*Fleur Deken, VU University, the Netheland
Gerda Gemser, RMIT University
Nico Klenner, RMIT University
More and more organizations are using designerly ways of innovating to improve and transform their innovation systems and outcomes (e.g., Liedtka, 2018). This transformation implies the adoption of an innovation process characterized by experimentation, iteration, and fast failure rather than a linear, stage-gate type of process that is focused on failure prevention (Brown, 2008). In particular when seeking to create and implement innovations that are radical in nature, iteration and experimentation are essential and require organizational flexibility, for example in the field of strategizing (Deken et al., 2018). It also requires organizations to open up their innovation systems and co-create with a broader set of stakeholders (e.g., Gemser and Perks, 2015). Interestingly, designerly ways of innovating are not only embraced by established organizations, but also by new ventures (Klenner et al., 2015). Organizations, be they newly created or established, not only borrow from the designers’ toolbox, but also seek to create a more enduring, overarching creative mindset within the organization. Such organizations may assist their employees in breaking out of their habitual ways of seeing, knowing, and acting by means of, for example, investing in creative, inspirational work spaces (Barry and Meisiek, 2010) or design thinking training programs. At the same time, the mass-marketing and commodification of designerly ways of innovating has led to a host of problems (Barry, 2017) and there are many challenges to overcome when implementing and using designerly ways of innovating in organizational settings (e.g., Carlgren et al., 2016). In this track, we seek to further explore these challenges. Possible topics/questions to explore in this track include, but are not limited to:
● How can designerly ways of innovating, which include activities such as iteration and experimentation, be implemented in organizations in an efficient and effective way?

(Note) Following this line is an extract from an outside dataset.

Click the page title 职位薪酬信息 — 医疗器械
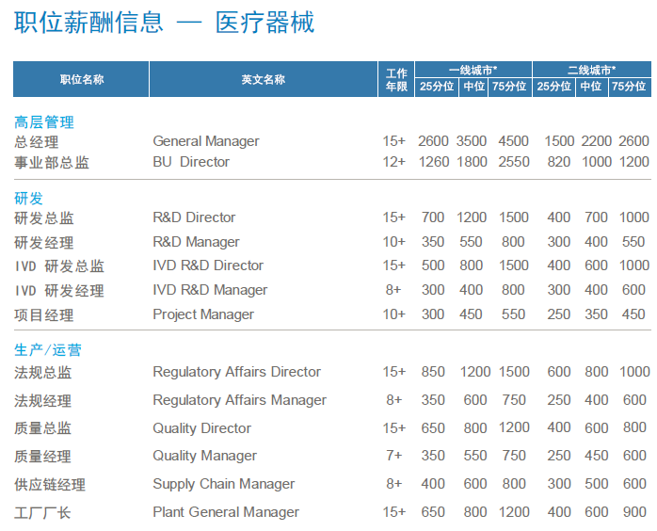 click(x=165, y=24)
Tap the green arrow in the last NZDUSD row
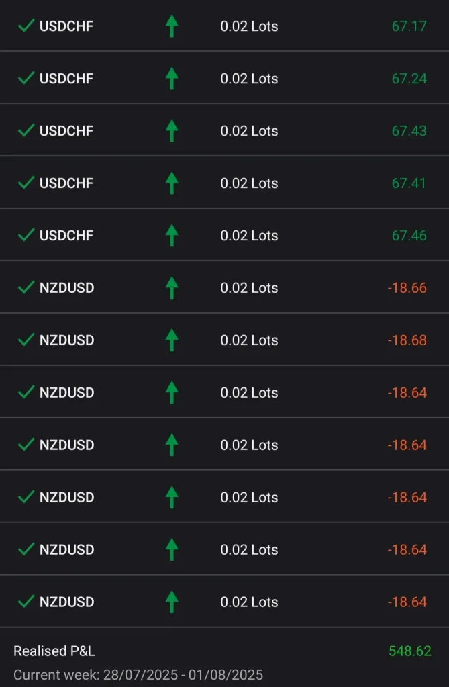The width and height of the screenshot is (449, 687). pos(172,602)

● How to engage in co-creation with ‘ordinary’ customers and other relevant stakeholders for innovation and design? What are effective strategies for involving these potentially diverse stakeholders?
● How to develop and implement strategy when engaged in (radical) design innovation?
● By means of what design practices, activities or attitudes can organizations help their employees to break out of their habitual ways of seeing, knowing, and acting; and how to sustain such changes over time?
● Which design processes, practices, or tools are effective for new firm creation? Which design processes, practices, or tools may enable or hinder scaling up new ventures?
● What are the differences between strategies for designerly ways of innovating in new ventures versus large incumbent firms?
Barry, D. 2017. Design sweets, c-suites, and the candy man factor. Journal of Marketing Management, 33, 305-311.
Barry, D., & Meisiek, S. 2010. Seeing more and seeing differently: Sensemaking, mindfulness, and the workarts. Organization Studies, 31(11), 1505-1530.
Brown, T. 2008. Design thinking. Harvard Business Review, 86(6): 84-92.
Carlgren, L., Elmquist, M., & Rauth, I. 2016. The challenges of using design thinking in industry–experiences from five large firms. Creativity and Innovation Management, 25(3), 344-362.
Deken, F., Berends, H., Gemser, G. & Lauche, K., 2018. Strategizing and the initiation of interorganizational collaboration through prospective resourcing. Academy of Management Journal,
Gemser, G., & Perks, H. 2015. Co‐creation with customers: An evolving innovation research field. Journal of Product Innovation Management, 32(5), 660-665.
Klenner, N.F., Hartz-Olsson, L. and Capron, B., 2015. Design as a competitive advantage in start-up fundraising. Journal of Design, Business & Society, 1(2), pp.163-182.
Liedtka, J. (2018). Why Design Thinking Works, Harvard Business Review. September-October.